Stowes Hill

No excuses today. I’m back in the studio doing some proper painting after Thursday’s loosener. Rather than doing another local landscape, I went for a scene from Bodmin Moor that would allow me to go to town on some rocks. I believe that may be the Cheesewring on the right, a pile of rocks that keeps pulling me back. It was a close call over whether to use soft pastels or oil pastels; I went for oil pastels because I can’t use them in the summer (too melty), so they always get the casting vote in the winter.

I worked from the back to the front, as usual. I started by dabbing in whatever colours I could see in my source photo but soon switched to using whichever colours felt right. I blended the colours on the rocks with colour shapers, so that I could get hard edges, and those in the grasses with polystyrene chips, which left grassy marks on the shapes behind the grass. For the sky and the open area in the middle, I used fingers and polystyrene chips.

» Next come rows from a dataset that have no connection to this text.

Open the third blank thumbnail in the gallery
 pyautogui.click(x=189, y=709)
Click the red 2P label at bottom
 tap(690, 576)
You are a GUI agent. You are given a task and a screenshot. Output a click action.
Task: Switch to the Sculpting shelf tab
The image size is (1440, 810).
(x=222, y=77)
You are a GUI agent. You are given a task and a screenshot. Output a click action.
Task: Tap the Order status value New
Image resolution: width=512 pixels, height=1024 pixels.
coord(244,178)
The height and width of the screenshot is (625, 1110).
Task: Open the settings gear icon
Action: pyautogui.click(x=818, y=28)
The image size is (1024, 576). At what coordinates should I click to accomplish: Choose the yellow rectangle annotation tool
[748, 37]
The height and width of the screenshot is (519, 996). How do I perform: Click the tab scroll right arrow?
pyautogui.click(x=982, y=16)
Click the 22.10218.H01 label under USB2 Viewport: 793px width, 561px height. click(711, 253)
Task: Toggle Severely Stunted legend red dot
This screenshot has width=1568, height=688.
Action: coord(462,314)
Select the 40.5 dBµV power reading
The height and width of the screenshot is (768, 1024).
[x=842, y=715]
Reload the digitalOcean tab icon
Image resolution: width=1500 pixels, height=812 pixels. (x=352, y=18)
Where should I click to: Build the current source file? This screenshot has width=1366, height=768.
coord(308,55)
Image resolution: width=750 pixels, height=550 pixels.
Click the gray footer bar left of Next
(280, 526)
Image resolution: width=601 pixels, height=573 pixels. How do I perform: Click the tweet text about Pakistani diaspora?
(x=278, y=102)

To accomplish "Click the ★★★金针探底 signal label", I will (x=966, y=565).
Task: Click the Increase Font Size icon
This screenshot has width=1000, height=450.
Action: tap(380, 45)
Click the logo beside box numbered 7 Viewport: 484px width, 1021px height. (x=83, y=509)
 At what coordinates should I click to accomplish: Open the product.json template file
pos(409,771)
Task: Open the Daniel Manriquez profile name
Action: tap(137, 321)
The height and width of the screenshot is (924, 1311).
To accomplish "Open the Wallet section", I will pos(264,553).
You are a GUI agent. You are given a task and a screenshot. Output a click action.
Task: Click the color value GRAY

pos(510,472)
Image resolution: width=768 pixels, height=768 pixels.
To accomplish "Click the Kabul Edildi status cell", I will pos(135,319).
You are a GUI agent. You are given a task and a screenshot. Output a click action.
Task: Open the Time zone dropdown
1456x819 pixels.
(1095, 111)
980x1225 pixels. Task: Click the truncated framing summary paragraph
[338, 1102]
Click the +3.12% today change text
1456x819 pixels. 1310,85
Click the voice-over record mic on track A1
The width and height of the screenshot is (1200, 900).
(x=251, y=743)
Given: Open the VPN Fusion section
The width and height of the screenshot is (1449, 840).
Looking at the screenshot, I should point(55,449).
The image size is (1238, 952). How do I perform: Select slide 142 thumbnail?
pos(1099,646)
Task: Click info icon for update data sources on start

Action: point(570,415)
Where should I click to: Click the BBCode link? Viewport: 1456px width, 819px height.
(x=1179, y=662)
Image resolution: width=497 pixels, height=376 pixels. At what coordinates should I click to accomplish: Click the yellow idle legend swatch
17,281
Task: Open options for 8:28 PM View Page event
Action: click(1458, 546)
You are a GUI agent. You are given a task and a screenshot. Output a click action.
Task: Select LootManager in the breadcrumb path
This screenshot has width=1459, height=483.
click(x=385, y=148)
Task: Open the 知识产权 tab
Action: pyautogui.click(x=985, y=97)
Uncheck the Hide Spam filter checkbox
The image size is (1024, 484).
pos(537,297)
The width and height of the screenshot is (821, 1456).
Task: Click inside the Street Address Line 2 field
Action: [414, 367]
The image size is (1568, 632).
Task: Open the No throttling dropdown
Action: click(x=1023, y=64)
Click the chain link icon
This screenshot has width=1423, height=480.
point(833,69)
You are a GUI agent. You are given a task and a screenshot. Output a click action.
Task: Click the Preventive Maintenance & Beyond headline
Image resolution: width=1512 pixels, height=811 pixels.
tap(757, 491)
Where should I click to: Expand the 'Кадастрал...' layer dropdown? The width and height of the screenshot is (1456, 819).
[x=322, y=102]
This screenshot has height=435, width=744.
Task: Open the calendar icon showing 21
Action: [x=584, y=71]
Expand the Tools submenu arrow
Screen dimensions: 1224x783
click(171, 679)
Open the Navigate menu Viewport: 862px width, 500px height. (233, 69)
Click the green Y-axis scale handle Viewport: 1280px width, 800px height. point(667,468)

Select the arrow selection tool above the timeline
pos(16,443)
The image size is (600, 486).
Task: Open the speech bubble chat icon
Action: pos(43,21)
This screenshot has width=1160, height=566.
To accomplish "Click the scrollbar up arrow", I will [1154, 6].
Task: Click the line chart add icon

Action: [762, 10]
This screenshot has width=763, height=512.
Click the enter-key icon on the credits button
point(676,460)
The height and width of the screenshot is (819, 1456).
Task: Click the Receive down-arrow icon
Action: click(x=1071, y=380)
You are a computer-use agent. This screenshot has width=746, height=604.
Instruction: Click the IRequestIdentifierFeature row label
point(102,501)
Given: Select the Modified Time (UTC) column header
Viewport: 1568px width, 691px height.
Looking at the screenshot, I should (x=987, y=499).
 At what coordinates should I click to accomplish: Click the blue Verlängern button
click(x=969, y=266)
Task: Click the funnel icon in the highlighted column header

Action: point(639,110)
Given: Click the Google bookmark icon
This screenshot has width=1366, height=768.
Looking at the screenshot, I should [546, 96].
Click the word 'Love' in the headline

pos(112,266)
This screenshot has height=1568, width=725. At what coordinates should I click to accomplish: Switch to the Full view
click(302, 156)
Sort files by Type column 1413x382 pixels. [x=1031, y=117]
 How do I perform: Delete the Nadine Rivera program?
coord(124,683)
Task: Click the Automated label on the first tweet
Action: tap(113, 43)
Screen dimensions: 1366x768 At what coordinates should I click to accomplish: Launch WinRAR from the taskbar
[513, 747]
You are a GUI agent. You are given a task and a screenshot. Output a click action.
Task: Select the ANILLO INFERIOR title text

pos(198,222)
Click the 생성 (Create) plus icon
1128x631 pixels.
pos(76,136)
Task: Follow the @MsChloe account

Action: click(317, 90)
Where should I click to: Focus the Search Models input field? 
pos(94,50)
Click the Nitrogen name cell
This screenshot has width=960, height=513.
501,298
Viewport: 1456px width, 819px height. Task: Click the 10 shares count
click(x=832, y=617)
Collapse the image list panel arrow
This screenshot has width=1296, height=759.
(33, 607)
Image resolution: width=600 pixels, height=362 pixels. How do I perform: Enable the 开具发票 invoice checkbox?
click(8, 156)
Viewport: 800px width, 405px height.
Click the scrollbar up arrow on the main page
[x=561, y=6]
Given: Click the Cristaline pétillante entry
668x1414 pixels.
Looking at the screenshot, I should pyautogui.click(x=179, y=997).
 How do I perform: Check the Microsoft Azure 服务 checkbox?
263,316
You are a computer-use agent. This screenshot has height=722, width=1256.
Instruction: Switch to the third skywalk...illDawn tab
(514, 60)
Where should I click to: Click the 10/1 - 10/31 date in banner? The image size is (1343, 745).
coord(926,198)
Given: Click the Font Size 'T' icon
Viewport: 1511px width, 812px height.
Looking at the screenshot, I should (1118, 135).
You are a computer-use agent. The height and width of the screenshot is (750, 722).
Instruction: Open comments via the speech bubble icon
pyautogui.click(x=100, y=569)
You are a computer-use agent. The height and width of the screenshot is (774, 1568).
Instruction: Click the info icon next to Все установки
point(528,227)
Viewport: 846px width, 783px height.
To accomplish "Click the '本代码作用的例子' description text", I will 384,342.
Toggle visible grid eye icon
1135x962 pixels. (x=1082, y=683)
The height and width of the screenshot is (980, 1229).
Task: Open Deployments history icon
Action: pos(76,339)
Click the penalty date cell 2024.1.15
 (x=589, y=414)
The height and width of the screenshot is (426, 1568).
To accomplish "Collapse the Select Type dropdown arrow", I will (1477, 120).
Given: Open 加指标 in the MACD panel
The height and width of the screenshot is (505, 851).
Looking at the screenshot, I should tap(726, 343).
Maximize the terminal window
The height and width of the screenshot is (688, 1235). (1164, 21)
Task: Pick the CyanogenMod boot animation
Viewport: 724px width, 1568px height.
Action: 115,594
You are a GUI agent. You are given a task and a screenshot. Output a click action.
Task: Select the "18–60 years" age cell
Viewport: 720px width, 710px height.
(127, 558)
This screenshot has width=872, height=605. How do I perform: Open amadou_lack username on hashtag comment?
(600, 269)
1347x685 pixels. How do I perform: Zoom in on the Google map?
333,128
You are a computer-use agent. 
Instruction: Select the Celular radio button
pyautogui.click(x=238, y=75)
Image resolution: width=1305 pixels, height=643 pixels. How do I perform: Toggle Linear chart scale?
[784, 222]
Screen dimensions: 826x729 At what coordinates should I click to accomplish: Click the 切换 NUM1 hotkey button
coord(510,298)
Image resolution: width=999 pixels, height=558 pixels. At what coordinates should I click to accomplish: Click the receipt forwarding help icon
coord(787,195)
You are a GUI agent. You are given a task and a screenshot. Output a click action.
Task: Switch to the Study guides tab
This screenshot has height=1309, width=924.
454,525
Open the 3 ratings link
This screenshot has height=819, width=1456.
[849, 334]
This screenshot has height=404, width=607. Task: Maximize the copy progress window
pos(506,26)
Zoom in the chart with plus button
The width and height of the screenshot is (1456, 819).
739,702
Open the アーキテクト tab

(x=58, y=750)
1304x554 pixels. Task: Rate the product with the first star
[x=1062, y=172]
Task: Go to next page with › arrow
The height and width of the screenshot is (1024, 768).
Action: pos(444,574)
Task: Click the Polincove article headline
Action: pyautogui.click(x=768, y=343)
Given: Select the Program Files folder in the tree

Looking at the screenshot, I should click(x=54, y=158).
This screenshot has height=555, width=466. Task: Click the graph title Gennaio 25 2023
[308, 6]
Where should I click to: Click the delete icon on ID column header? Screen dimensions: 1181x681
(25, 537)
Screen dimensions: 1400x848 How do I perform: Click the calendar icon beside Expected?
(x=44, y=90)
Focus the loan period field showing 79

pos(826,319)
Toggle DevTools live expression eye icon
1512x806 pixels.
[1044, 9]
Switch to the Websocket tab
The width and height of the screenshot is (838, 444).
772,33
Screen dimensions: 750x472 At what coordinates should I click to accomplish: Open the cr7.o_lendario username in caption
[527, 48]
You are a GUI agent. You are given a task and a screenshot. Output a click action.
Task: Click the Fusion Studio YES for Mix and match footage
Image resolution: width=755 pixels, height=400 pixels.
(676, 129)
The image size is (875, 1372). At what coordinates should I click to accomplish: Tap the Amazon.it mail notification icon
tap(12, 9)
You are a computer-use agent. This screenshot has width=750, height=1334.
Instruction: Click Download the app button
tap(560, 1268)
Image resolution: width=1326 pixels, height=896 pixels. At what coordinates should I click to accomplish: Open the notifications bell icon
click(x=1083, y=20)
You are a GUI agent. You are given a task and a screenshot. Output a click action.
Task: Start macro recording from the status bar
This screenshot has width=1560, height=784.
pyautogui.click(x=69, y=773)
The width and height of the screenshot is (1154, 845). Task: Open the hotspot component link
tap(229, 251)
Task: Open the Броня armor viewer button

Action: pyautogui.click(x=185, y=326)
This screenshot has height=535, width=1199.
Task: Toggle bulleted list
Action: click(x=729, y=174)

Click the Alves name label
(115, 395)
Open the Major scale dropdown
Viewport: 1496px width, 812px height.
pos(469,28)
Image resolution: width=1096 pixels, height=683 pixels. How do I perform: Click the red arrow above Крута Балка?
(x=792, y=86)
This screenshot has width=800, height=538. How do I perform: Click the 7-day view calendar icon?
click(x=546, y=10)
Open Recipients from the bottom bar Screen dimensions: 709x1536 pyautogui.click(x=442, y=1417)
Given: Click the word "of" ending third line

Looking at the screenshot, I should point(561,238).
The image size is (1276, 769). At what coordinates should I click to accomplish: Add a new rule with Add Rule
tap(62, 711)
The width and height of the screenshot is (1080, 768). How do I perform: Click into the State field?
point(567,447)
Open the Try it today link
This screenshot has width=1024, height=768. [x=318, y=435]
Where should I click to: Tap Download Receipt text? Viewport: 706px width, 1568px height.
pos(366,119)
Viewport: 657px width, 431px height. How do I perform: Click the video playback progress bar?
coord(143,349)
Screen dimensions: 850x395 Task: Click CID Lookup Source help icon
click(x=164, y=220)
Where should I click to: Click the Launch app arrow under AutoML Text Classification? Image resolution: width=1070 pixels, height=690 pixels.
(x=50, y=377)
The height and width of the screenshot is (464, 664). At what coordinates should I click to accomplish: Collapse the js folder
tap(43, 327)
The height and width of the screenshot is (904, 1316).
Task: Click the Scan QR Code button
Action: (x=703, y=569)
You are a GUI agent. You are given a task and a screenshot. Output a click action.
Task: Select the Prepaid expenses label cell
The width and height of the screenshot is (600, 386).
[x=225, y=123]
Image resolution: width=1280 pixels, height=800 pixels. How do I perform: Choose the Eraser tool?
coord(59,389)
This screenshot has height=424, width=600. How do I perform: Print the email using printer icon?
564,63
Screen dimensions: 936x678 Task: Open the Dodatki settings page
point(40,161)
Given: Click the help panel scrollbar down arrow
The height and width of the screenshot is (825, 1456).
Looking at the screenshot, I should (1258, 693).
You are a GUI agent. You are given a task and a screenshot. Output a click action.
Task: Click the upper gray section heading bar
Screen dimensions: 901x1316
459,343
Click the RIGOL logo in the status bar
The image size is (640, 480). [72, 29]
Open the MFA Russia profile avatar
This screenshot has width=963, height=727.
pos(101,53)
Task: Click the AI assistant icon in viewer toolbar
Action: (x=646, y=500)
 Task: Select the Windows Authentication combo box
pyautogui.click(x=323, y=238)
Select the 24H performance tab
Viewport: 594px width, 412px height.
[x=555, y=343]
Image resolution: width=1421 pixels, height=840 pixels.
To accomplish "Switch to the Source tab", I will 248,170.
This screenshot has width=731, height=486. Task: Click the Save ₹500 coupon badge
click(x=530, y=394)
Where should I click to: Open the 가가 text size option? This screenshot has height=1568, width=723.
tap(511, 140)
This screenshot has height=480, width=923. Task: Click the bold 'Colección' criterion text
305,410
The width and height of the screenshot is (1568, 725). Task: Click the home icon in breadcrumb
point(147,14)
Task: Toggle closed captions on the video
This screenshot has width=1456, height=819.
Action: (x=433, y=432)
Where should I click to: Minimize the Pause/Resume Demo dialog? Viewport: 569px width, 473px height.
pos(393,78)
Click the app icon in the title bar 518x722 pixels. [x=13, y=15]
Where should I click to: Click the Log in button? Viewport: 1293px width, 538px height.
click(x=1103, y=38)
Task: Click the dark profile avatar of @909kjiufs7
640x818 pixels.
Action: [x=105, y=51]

As I worked my way down, it became clear to me that the stars of the show would be the rocks on the right and the bright orange band of grass below them, so I deliberately toned down both the colour and the detail in the rest of the painting. And there was a rock half way down the right side of the painting, only half of it within the frame. I’m proud to say that I decided to remove that rock from the painting because the painting would be better without it.

All in all, I was on fire today. Great colour choices, great compositional decisions, great use of blending tools. This one is a winner, my best painting for a while, and is up for sale, with the price to be found here.

And finally, this is a complete accident but screw your eyes and the composition of this one has a lot in common with my previous effort.